Work instruction »
Output the listing in full. Every line stays exactly as it is.

Data listing »

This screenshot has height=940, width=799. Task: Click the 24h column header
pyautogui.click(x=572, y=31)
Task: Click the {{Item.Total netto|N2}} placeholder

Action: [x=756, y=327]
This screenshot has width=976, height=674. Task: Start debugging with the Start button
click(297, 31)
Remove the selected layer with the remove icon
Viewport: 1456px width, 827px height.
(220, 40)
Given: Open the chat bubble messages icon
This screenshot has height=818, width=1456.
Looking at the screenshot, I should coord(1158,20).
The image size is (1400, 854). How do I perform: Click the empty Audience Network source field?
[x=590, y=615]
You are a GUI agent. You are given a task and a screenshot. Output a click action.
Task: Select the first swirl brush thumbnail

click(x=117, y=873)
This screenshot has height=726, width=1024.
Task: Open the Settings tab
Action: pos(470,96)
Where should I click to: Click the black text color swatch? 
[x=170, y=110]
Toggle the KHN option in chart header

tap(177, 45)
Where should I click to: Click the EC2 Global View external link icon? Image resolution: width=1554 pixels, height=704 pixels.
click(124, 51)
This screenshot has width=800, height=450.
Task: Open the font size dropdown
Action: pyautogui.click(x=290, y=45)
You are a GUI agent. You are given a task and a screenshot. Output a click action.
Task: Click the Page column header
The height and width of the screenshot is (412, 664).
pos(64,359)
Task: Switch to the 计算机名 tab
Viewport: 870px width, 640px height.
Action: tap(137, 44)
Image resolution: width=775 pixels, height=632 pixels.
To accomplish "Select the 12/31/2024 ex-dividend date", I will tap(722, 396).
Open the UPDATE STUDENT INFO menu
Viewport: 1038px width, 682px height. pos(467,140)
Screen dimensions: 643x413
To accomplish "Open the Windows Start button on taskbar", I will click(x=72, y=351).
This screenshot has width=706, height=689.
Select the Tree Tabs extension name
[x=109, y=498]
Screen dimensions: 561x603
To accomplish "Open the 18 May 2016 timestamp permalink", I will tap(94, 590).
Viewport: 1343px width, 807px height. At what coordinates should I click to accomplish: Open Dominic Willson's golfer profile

Answer to the exercise »
This screenshot has height=940, width=799. Task: Click the 24h column header
pyautogui.click(x=572, y=31)
Task: Click the {{Item.Total netto|N2}} placeholder

Action: [x=756, y=327]
This screenshot has width=976, height=674. Task: Start debugging with the Start button
click(297, 31)
Remove the selected layer with the remove icon
Viewport: 1456px width, 827px height.
(220, 40)
Given: Open the chat bubble messages icon
This screenshot has height=818, width=1456.
Looking at the screenshot, I should coord(1158,20).
The image size is (1400, 854). How do I perform: Click the empty Audience Network source field?
[x=590, y=615]
You are a GUI agent. You are given a task and a screenshot. Output a click action.
Task: Select the first swirl brush thumbnail

click(x=117, y=873)
This screenshot has height=726, width=1024.
Task: Open the Settings tab
Action: pos(470,96)
Where should I click to: Click the black text color swatch? 
[x=170, y=110]
Toggle the KHN option in chart header

tap(177, 45)
Where should I click to: Click the EC2 Global View external link icon? Image resolution: width=1554 pixels, height=704 pixels.
click(124, 51)
This screenshot has width=800, height=450.
Task: Open the font size dropdown
Action: pyautogui.click(x=290, y=45)
You are a GUI agent. You are given a task and a screenshot. Output a click action.
Task: Click the Page column header
The height and width of the screenshot is (412, 664).
pos(64,359)
Task: Switch to the 计算机名 tab
Viewport: 870px width, 640px height.
Action: tap(137, 44)
Image resolution: width=775 pixels, height=632 pixels.
To accomplish "Select the 12/31/2024 ex-dividend date", I will tap(722, 396).
Open the UPDATE STUDENT INFO menu
Viewport: 1038px width, 682px height. pos(467,140)
Screen dimensions: 643x413
To accomplish "Open the Windows Start button on taskbar", I will click(x=72, y=351).
This screenshot has width=706, height=689.
Select the Tree Tabs extension name
[x=109, y=498]
Screen dimensions: 561x603
To accomplish "Open the 18 May 2016 timestamp permalink", I will tap(94, 590).
Viewport: 1343px width, 807px height. At what coordinates should I click to accomplish: Open Dominic Willson's golfer profile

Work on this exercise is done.